Every time the CEO of a certain chatbot company makes fabulous claims or issues dire warnings about his  company’s applications ask yourself what is the financial motivations in making such statements.  When you read tech news articles about the latest changes in AI systems after some minor upgrade, consider the long view. Think of previous unreliable features and ask yourself has the technology fundamentally changed? Are the performance metrics still less than 100%? What does less than 100% imply for your personal use?  Do those metrics have any relevance to your personal prompts? If so, what subtle and hard to spot errors are they still likely to generate? In addition, what biases and expressions of ignorance will chatbots reproduce from human sources? 

When well meaning people warn that chatbots and other AI systems will be socially disruptive take them very seriously!  When others warn that the machines will “want” to “take over”, laugh!, because such teleological claims should be the subject of extreme skepticism. As one member of an AI company said to me, “Where is  human agency in that scenario? Just switch them off.”

Text Output of Highly Variable Quality But Not Bullshit 

At a philosophy of science conference, I asked the very personable Michael Hicks whether or not he regretted the title of his paper ‘CHATGPT Is Bullshit‘. Unsurprisingly the title has attracted much attention and more than 1 million accesses (!!), which Mike and his colleagues were pleased to receive, so he had no regrets in that regard. The major claim in the paper can be easily expressed; transformer based large language models are not truth-apt. They are instead merely designed to produce fluent text output that makes grammatical sense to readers.

I do not like the anthropomorphic connotation that the indeterminate output of a text generating machine has the same undesirable characteristics as some notorious humans.  Humans have a perspective on the physical world and have volition to form language strings that they consider to be honest or deceptive.  They can also choose to exercise diligence or indifference in their pronouncements. In other words humans make epistemic choices that are not open to text generating machines. The term BS is therefore best thought of as human-generated, just like “hallucinations”. 

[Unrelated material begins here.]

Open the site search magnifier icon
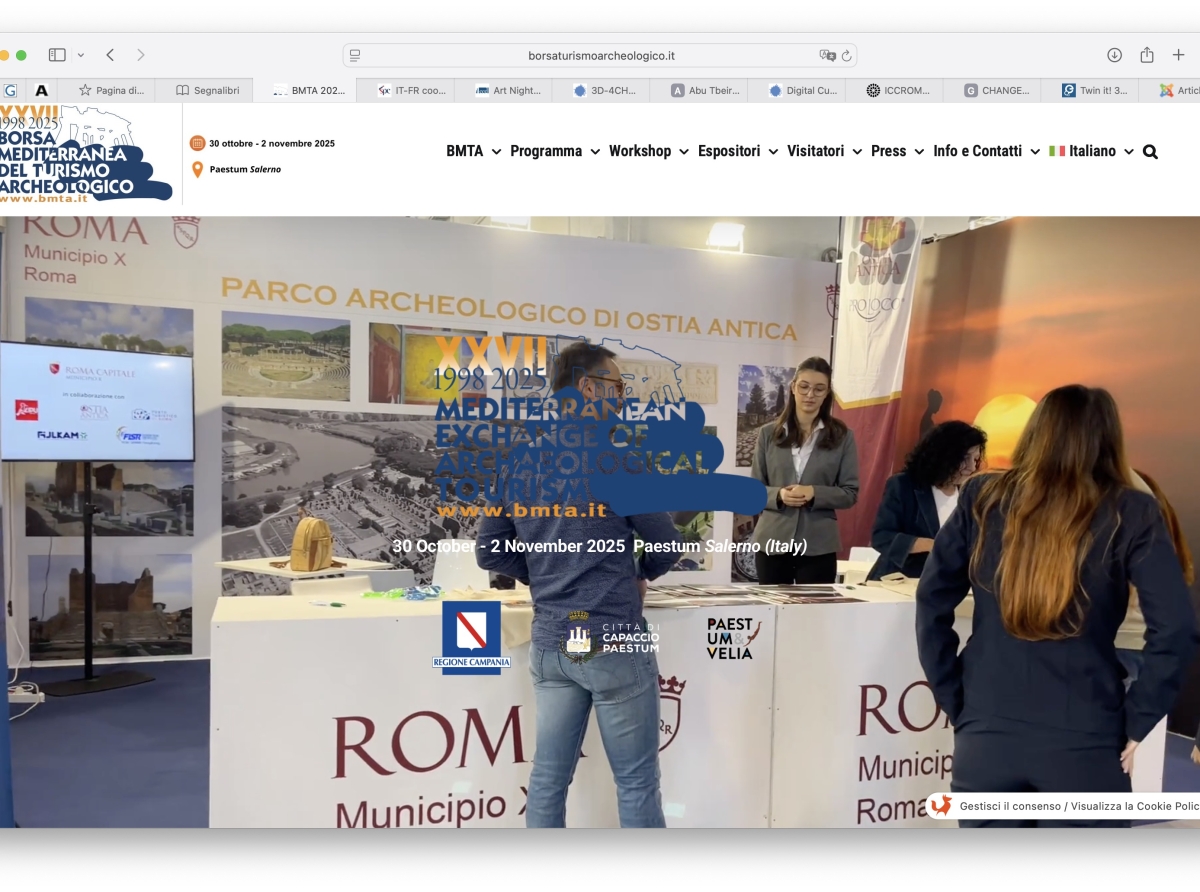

I think it is possible Hicks and colleagues have swallowed a myth put about by the AI companies concerning our direct interaction with the ‘AI models’. Chatbots are by definition computer applications in which, I have been told, the companies have “tremendously valuable intellectual property” that extends beyond the weights of a very expensively generated model.  For example part of the effort in ‘training’ machine learning models involves  so called ‘reinforcement learning from human feedback‘ in which the output of the models is ‘aligned’ to human expectations and preferences. In other words the AI researchers are aiming to generate useful output not BS. It is a matter of empirical assessment as to what extent they have achieved their epistemic goals not a matter of philosophical definition.